Saved entries
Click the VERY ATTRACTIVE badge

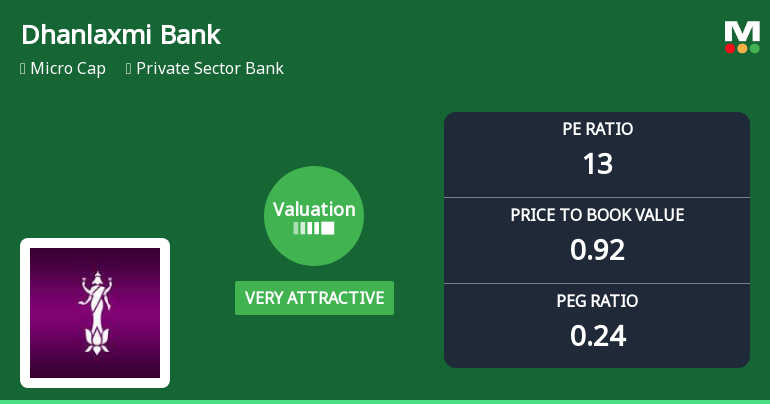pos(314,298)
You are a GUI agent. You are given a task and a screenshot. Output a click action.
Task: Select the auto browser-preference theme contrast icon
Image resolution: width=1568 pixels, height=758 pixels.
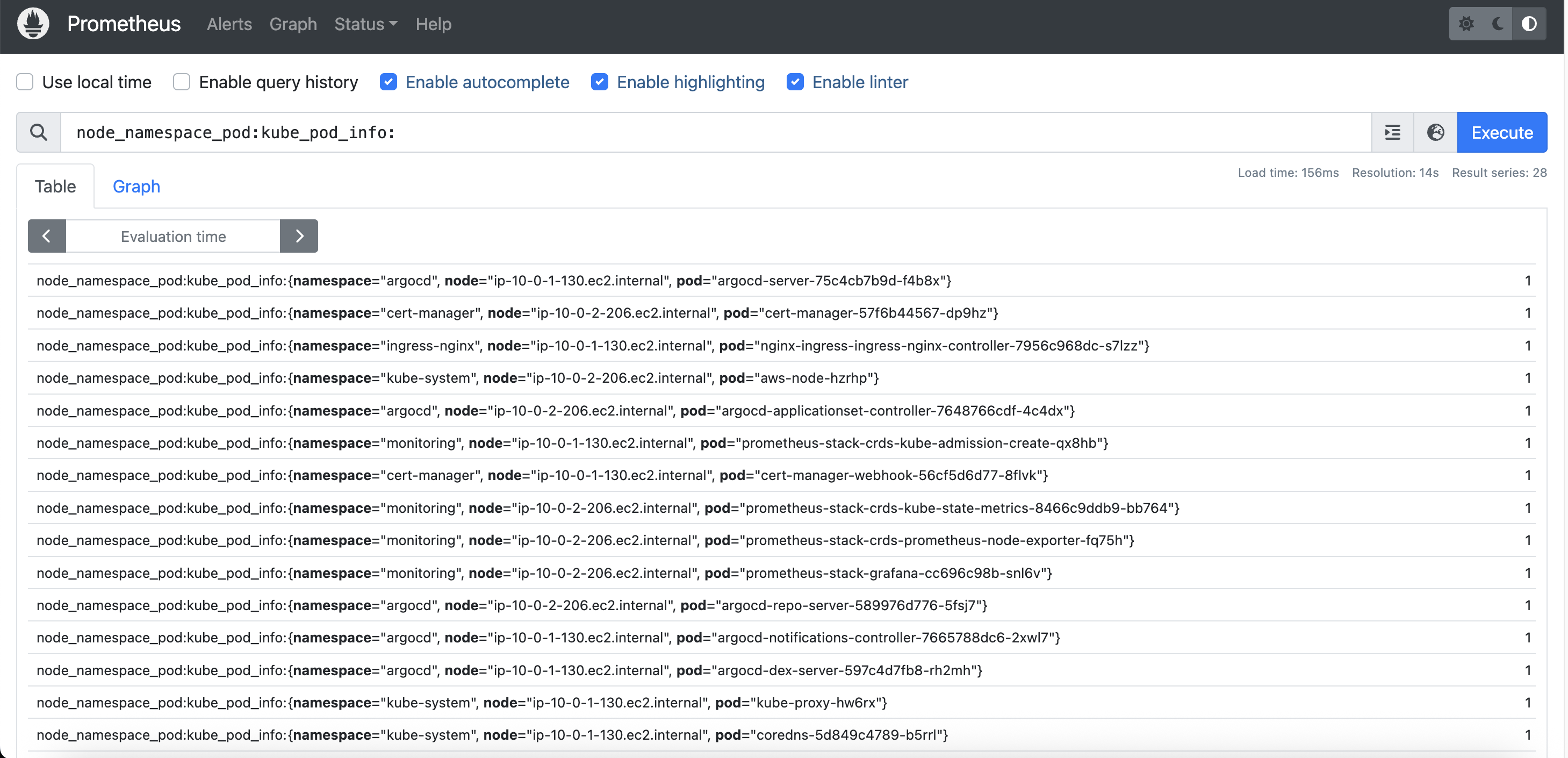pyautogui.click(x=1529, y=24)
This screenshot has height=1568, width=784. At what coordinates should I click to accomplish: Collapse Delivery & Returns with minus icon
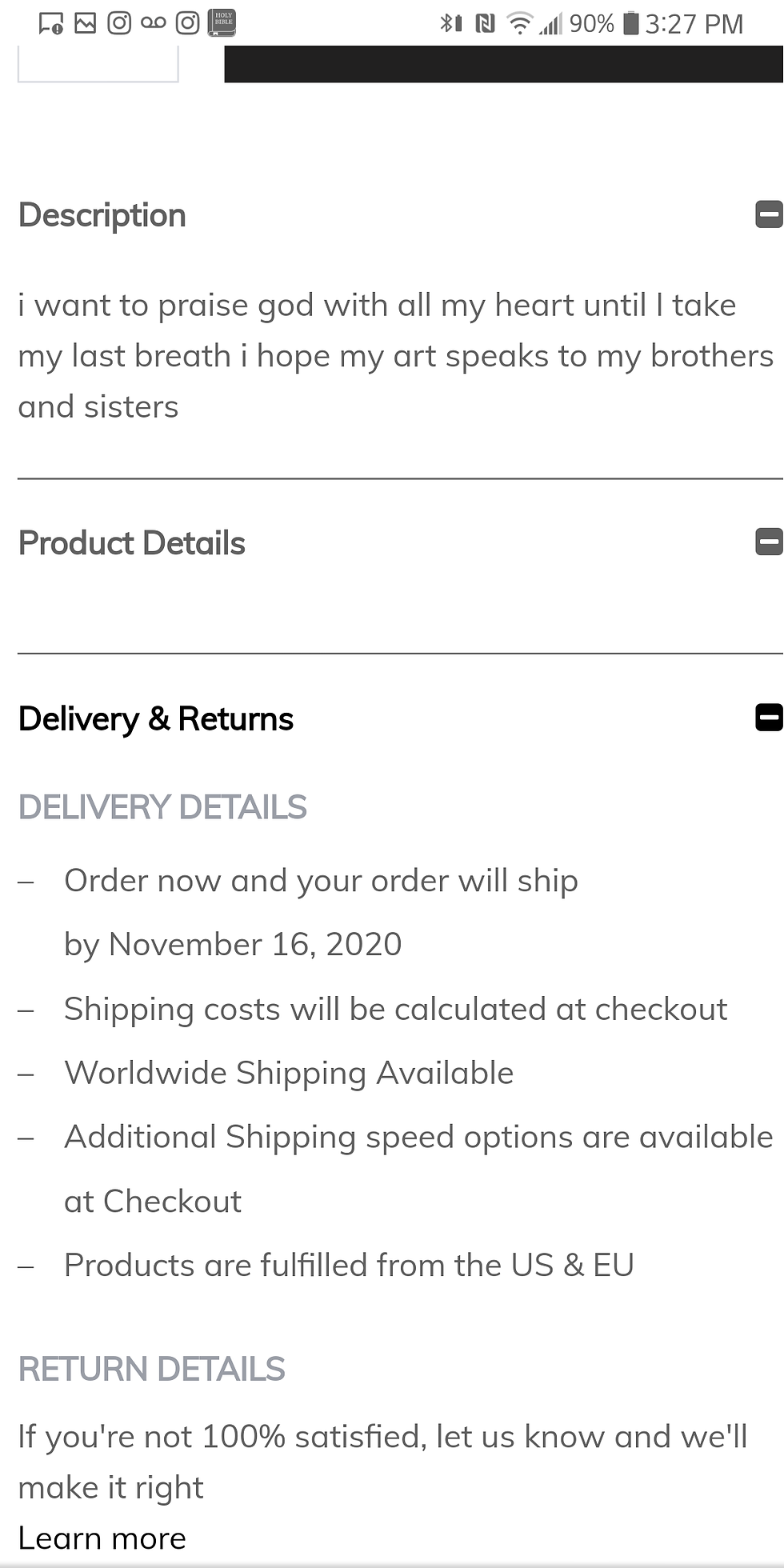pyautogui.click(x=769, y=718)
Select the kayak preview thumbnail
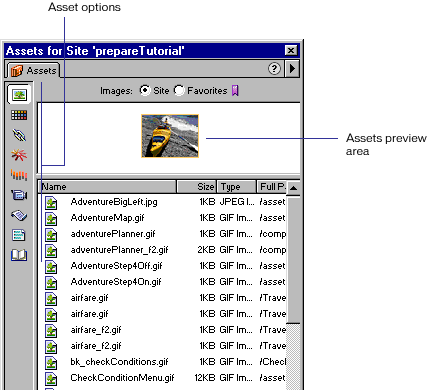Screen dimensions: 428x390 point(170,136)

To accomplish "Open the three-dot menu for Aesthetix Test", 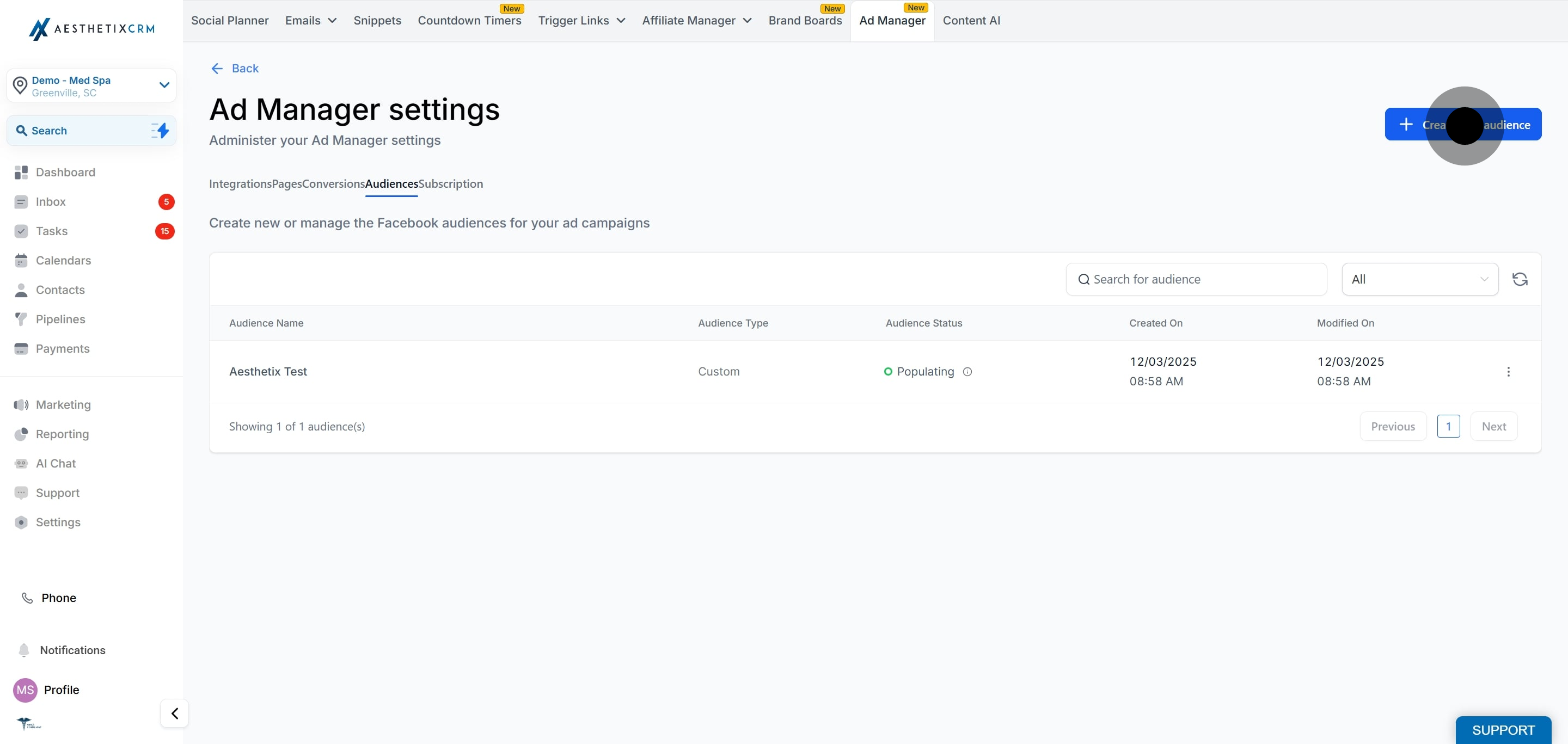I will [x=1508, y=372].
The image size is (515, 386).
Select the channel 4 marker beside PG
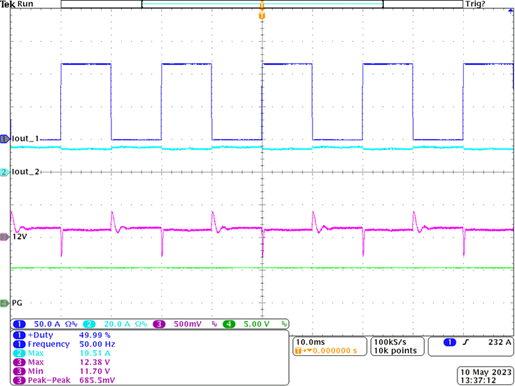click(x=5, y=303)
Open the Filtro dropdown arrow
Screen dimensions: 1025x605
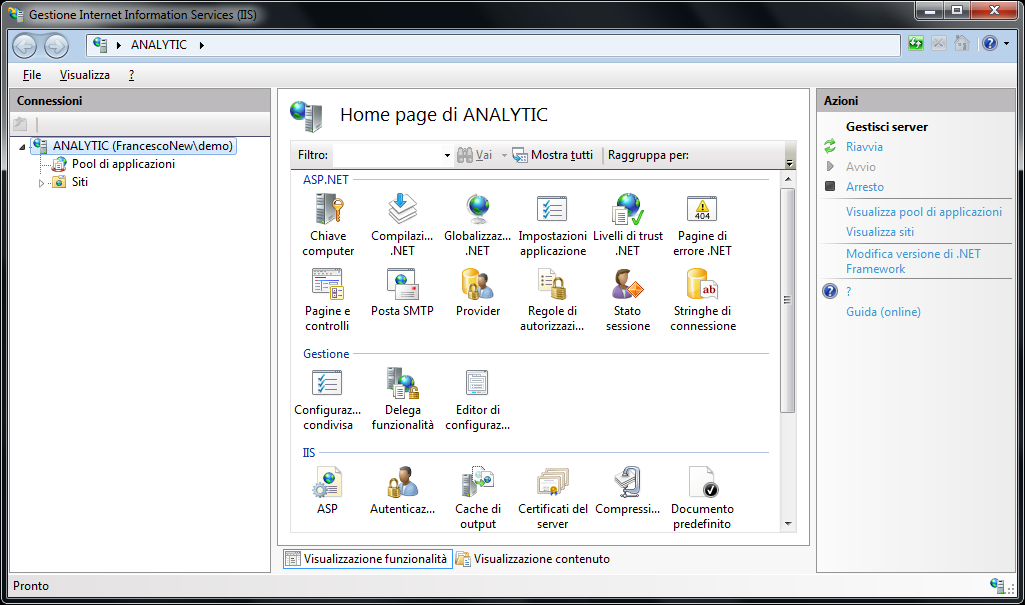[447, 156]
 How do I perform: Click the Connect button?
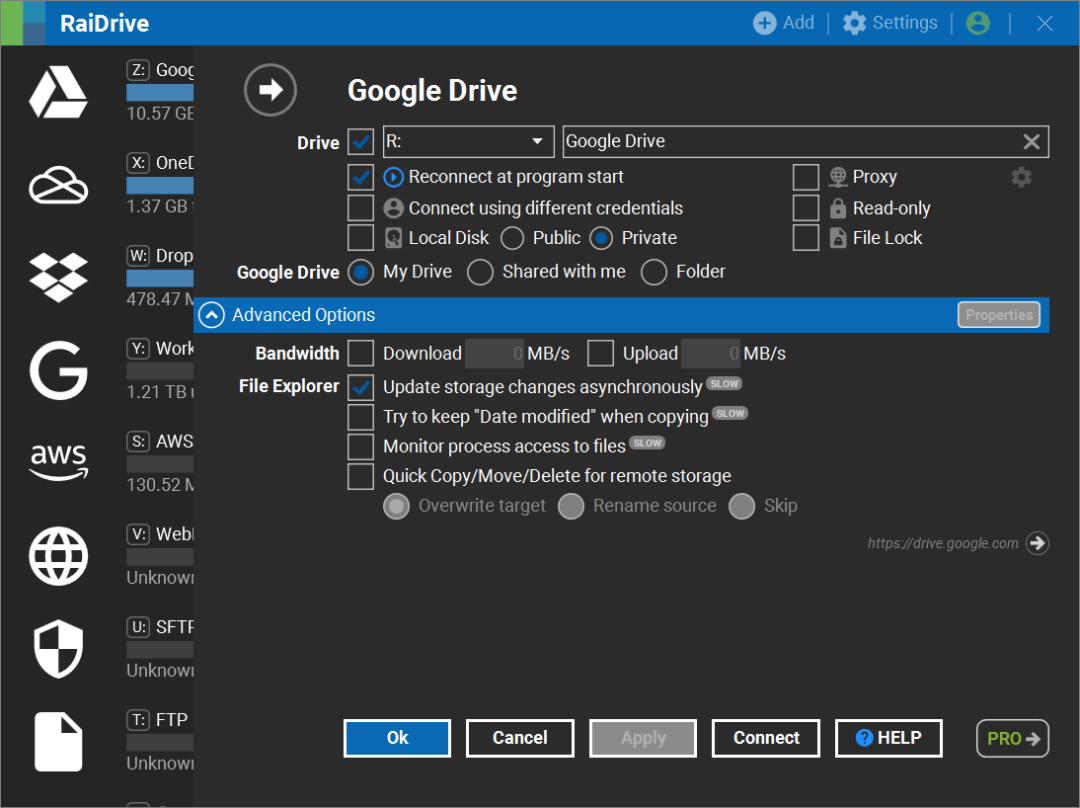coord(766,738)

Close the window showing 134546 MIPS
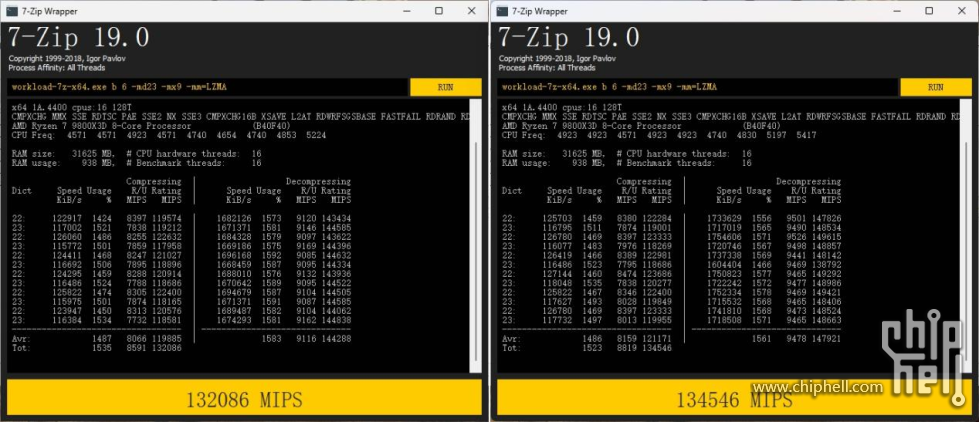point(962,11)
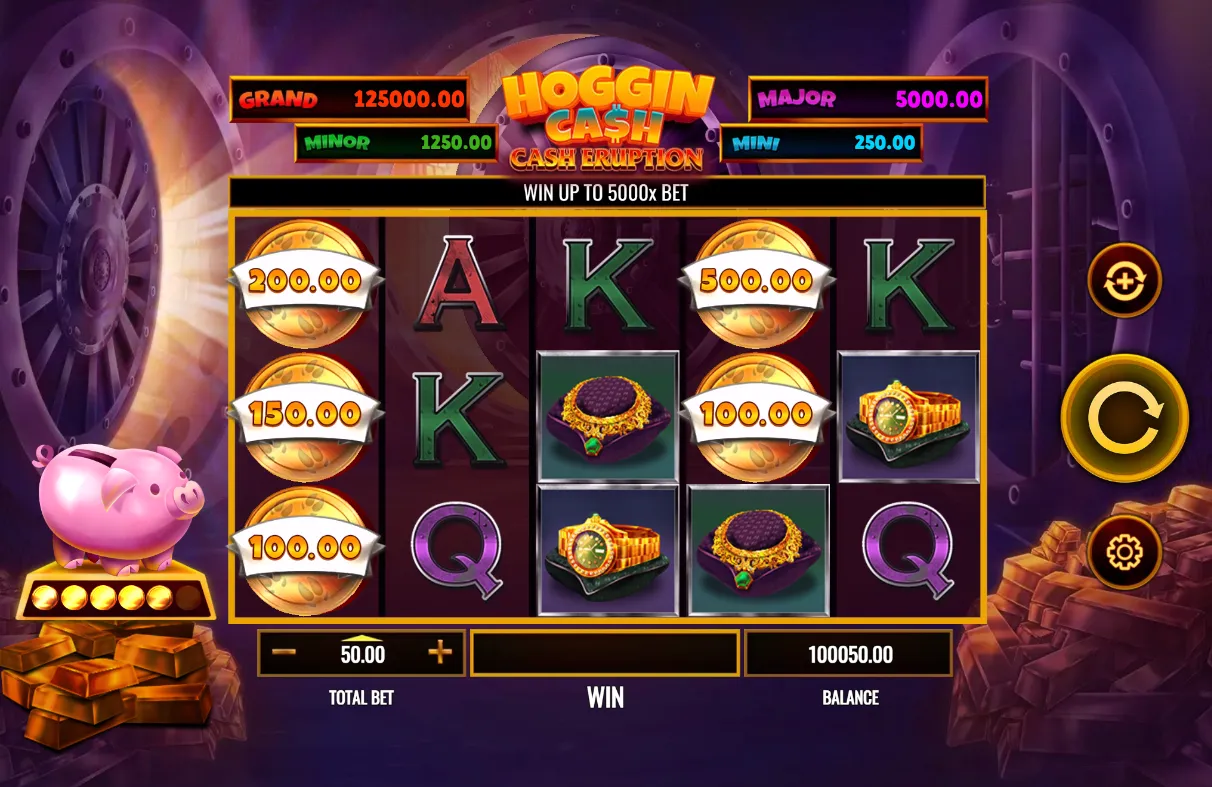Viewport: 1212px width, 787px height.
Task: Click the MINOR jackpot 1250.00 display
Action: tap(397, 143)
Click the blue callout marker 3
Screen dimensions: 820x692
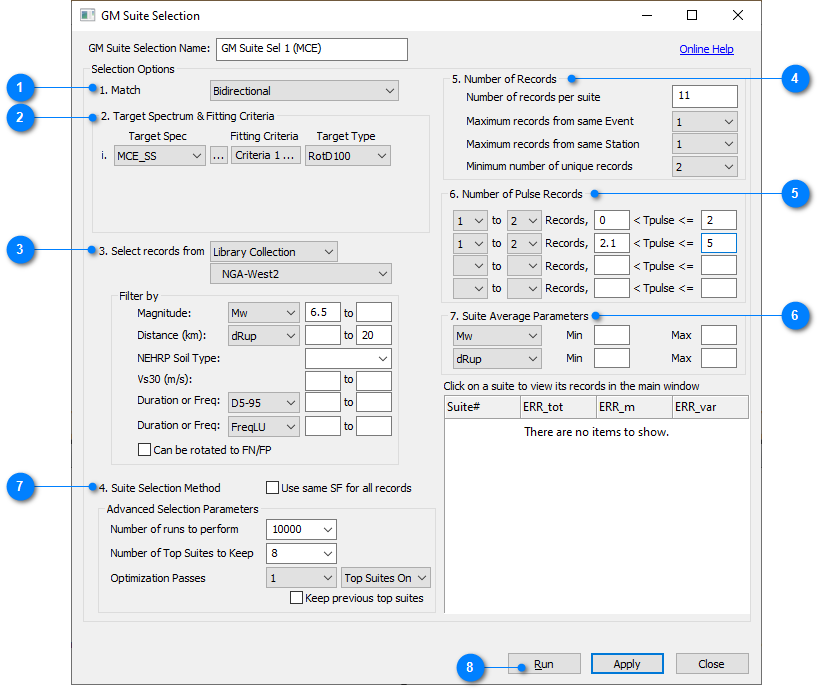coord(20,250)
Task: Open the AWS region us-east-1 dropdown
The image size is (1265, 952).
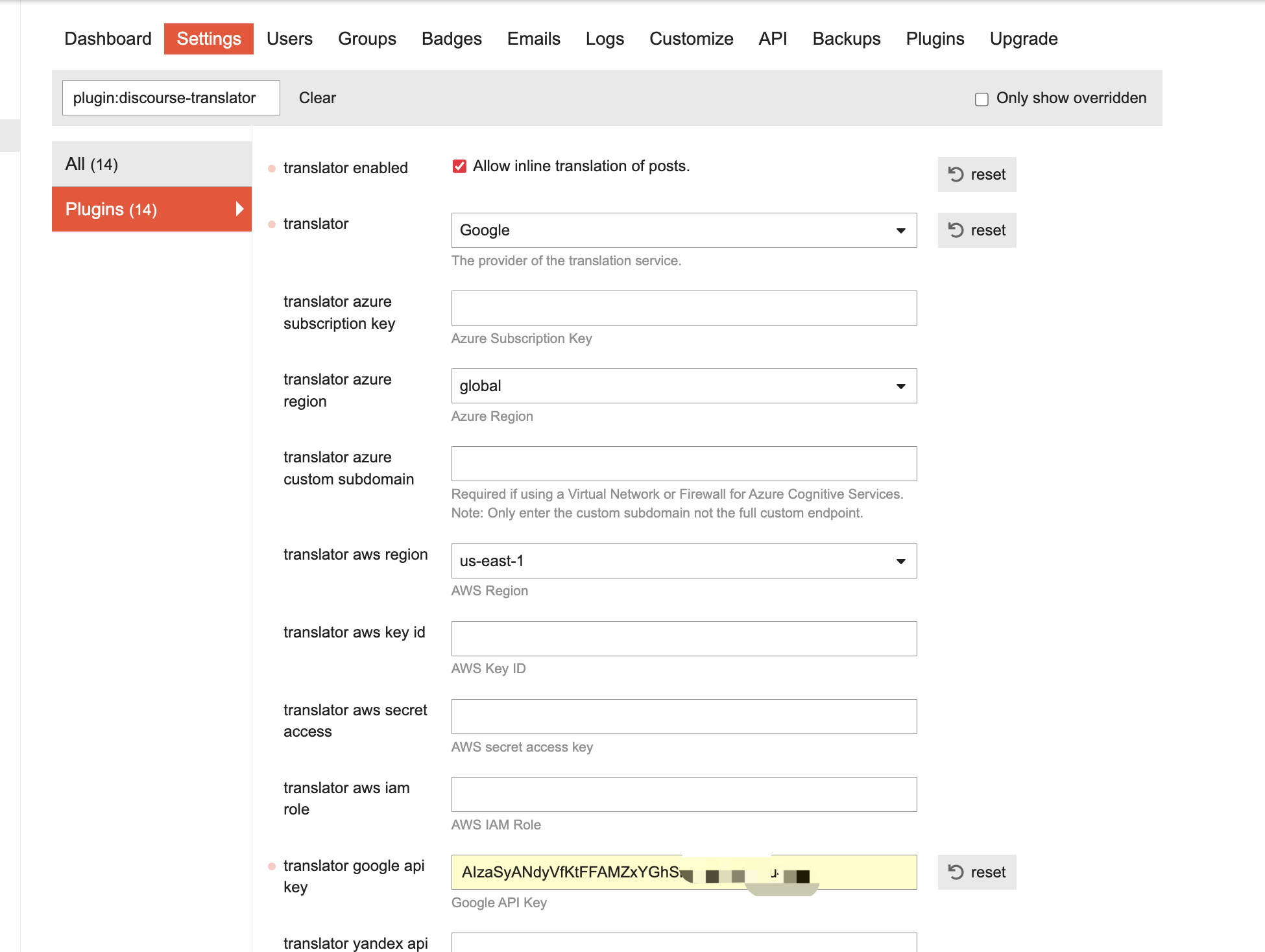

## Task to carry out
Output the rows as a Markdown table with the columns No. and Line, starting at the line that contains "How do I perform: Click the Connect button?" and ending at the last line of the rows. Number each line, skip blank lines, and leave the pictures out.

## Worked answer
| No. | Line |
|---|---|
| 1 |  How do I perform: Click the Connect button? |
| 2 | coord(766,738) |
| 3 | Close the window showing 134546 MIPS |
| 4 | point(962,11) |
| 5 | Viewport: 1212px width, 787px height. |
| 6 | Task: Click the MINOR jackpot 1250.00 display |
| 7 | Action: tap(397, 143) |
| 8 | Click the blue callout marker 3 |
| 9 | Screen dimensions: 820x692 |
| 10 | coord(20,250) |
| 11 | Task: Open the AWS region us-east-1 dropdown |
| 12 | The image size is (1265, 952). |